Laurilee is the co-owner of Dixie Crossroads, Inc., a southern seafood restaurant in Titusville, FL with international name recognition and a menu that features locally caught seafood.
Laurilee’s background includes decades of involvement in commercial fishing and environmental advocacy. She started as a teenager running blue crab traps and gill-netting for mullet in Florida’s Indian River Lagoon and working on the back deck of a rock shrimp trawler. She received an AS in Oceanographic Technology from Florida Institute of Technology in 1974. She then captained a commercial long-line boat targeting swordfish and tuna in the South Atlantic and Gulf of Mexico. Switching from surface gear to bottom gear in the early 1980s, she was a pioneer in the Gulf of Mexico longline grouper fishing industry as it began. There Laurilee experienced first-hand what happens when over-fishing occurs. In 1987 she went to work in her family's seafood restaurant where she remains connected today.

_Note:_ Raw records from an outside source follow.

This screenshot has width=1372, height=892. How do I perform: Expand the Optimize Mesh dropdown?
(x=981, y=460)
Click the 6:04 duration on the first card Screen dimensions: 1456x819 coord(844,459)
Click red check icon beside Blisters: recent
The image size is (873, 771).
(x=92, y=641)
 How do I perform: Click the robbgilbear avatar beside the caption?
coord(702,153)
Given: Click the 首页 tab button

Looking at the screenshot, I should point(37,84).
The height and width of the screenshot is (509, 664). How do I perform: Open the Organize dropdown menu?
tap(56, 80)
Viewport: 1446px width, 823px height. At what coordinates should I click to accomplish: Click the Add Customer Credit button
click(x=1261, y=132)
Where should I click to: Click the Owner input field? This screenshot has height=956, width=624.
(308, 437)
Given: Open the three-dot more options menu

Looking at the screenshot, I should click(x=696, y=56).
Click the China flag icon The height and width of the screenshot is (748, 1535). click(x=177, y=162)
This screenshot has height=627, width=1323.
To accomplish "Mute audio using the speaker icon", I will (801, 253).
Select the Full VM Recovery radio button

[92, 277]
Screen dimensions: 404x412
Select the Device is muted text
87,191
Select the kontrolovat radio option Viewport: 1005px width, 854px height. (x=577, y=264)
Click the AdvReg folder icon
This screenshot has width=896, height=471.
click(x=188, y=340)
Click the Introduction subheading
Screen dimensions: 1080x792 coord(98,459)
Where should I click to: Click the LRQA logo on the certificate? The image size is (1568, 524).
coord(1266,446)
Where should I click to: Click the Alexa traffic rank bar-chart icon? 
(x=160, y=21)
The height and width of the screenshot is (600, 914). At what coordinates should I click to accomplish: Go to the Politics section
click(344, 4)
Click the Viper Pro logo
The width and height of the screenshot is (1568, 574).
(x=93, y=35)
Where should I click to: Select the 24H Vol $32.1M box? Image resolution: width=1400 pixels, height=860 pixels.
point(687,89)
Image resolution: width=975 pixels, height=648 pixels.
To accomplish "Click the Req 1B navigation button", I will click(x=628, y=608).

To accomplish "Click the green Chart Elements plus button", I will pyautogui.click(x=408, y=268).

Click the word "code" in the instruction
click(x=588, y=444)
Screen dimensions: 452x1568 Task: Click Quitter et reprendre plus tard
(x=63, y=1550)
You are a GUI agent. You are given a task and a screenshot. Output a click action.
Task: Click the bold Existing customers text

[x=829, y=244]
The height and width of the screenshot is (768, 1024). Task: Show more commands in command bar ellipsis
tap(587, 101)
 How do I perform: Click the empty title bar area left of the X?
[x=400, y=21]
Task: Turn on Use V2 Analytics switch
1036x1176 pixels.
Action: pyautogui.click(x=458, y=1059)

Laurilee is a Trustee for the Hubbs Sea World Research Institute and the University of Central Florida National Center for Coastal Research. She is a board member of the Florida Restaurant and Lodging Association, the Merritt Island Wildlife Association, and the Brevard Nature Alliance, and an appointed member of the Indian River Lagoon National Estuary Program Management Board, the Save Our Indian River Lagoon Citizen Oversight Committee, and the City of Titusville FL Environmental Commission. She served on the Brevard County FL Tourist Development Council from 2000-2020 and as a member of the SAFMC Deepwater Shrimp AP from 2008-2020. Laurilee is the founder and a driving force behind the highly successful Space Coast Birding and Wildlife Festival, one of the nation’s top events of its type.
Fisheries Management Philosophy:
Our nation’s seafood products belong to every U.S. citizen. A person who has no means to go out in the ocean to catch their own seafood has just as much right to acquire domestic seafood through markets, grocery stores and restaurants as does the individual who owns a boat and is able to harvest their own seafood. The responsibility of the U.S. Fishery Management Councils is to ensure that our marine territories are protected and healthy in order to provide habitat for economically valuable species, that those species are harvested at optimal yield in a sustainable manner, and that the allocation of those species is fair and equitable.